JURUSAN BUDODAYA PERTANIAN
FAKULTAS PERTANIAN
UNIVERSITAS BENGKULU
2022
BAB I
PENDAHULUAN

1.1 Latar Belakang

Perkebunan merupakan salah satu sub sektor strategis yang secara ekonomis, ekologis dan
sosial budaya memainkan peranan penting dalam pembangunan nasional. Sesuai Undang-Undang
Nomor 18 tahun 2004 tentang perkebunan, secara ekonomi perkebunan berfungsi meningkatkan
kemakmuran dan kesejahteraan rakyat serta penguatan struktur ekonomi wilayah dan nasional,
secara ekologi berfungsi meningkatkan konservasi tanah dan air, penyerap karbon, penyedia
oksigen dan penyangga kawasan lindung serta sosial budaya berfungsi sebagai perekat dan
pemersatu bangsa.

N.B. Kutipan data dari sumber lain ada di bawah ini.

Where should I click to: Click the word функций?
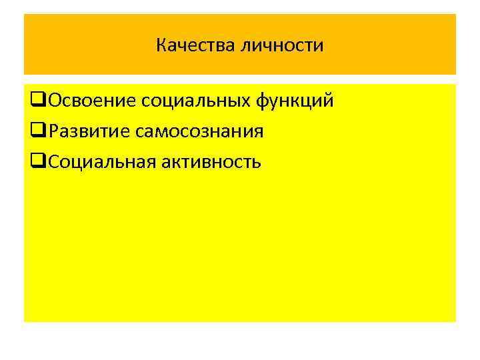pos(295,102)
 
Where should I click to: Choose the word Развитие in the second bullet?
pos(89,131)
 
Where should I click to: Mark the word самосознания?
pos(199,131)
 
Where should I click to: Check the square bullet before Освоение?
pos(37,102)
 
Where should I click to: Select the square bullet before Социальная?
pos(37,162)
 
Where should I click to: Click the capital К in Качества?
pos(161,45)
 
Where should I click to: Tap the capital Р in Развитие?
pos(53,131)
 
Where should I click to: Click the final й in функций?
pos(328,101)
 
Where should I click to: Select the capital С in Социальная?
pos(53,161)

Adapun karakteristik perkebunan dapat ditinjau dari berbagai aspek antara lain
aspek komoditas, hasil produksi dan bentuk pengusahaannya. Dari aspek komoditas, perkebunan
terdiri dari 127 jenis tanaman, berupa tanaman tahunan dan tanaman semusim dengan areal
sebaran mulai dataran rendah sampai dataran tinggi. Ditinjau dari aspek produksi, hasil produksi
perkebunan merupakan bahan baku industri baik untuk kebutuhan dalam negeri maupun ekspor.
Apabila ditinjau dari bentuk pengusahaannya, usaha perkebunan meliputi Perkebunan Besar
Negara (6%),Perkebunan Besar Swasta (21%) dan Perkebunan Rakyat (72%) (Direktorat Jenderal
Perkebunan, 2010).

Kelapa sawit (Elaeis guineensis Jacq.) merupakan salah satu tanaman perkebunan yang
penting di Indonesia dengan prospek pengembangan yang baik karena potensi produksinya jauh
lebih tinggi dibandingkan tanaman penghasil minyak nabati lainnya. Produksi kelapa sawit di
Provinsi Bengkulu berdasarkan total produksi kelapa sawit pada tahun 2015 sebesar 831.236 ton
dengan luas lahan 301.088 ha, mengalami peningkatan pada tahun 2016 sebesar 914.103 ton
dengan luas lahan 308.669 ha. Untuk meningkatkan produksi kelapa sawit diperlukan adanya
pengembangan, perluasan kebun dan bibit yang baik dan berkualitas. Salah satu upaya yang
dilakukan untuk mendapatkan bibit yang berkualitas yaitu dengan pemilihan benih unggul dari
sumber benih berkualitas yang memiliki legalitas dari pemerintah (Erwandi et al., 2015). Selain
pemilihan benih yang unggul hal lain yang perlu diperhatikan adalah teknik budidaya yang
diawali dari pembibitan yang benar (Andi et al, 2019).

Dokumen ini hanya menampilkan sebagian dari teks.